### Exercise
Reproduce every line of the records below, requests included, and shift each coordinate in the answers by -63, for both x and y.

### Information given
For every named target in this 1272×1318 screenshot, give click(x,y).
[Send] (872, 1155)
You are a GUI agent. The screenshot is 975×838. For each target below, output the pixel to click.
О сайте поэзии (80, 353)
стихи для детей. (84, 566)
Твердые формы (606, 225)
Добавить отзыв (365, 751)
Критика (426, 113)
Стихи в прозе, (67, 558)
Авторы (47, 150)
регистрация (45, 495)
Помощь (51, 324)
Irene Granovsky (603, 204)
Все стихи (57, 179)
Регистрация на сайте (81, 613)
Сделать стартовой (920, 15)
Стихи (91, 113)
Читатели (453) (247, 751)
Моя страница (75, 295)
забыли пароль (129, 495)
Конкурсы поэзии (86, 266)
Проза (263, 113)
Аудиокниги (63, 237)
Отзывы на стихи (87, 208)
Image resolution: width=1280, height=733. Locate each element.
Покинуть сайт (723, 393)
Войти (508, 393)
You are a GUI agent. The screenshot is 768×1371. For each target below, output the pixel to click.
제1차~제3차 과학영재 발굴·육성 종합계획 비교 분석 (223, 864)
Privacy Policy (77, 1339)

### Result for this task
For every named target in this 1272×1318 screenshot, give click(x,y).
[Send] (809, 1092)
You are a GUI agent. The screenshot is 975×838. For each target below, output the pixel to click.
О сайте поэзии (17, 290)
стихи для детей. (21, 503)
Твердые формы (543, 162)
Добавить отзыв (302, 688)
Критика (363, 50)
Стихи в прозе, (4, 495)
Авторы (-16, 87)
регистрация (-18, 432)
Помощь (-12, 261)
Irene Granovsky (540, 141)
Все стихи (-6, 116)
Регистрация на сайте (18, 550)
Сделать стартовой (857, -48)
Стихи (28, 50)
Читатели (453) (184, 688)
Моя страница (12, 232)
забыли пароль (66, 432)
Конкурсы поэзии (23, 203)
Проза (200, 50)
Аудиокниги (0, 174)
Отзывы на стихи (24, 145)
Image resolution: width=1280, height=733. Locate each element.
Покинуть сайт (660, 330)
Войти (445, 330)
You are a GUI agent. The screenshot is 768×1371. For each target below, output the pixel to click.
제1차~제3차 과학영재 발굴·육성 종합계획 비교 분석 (160, 801)
Privacy Policy (14, 1276)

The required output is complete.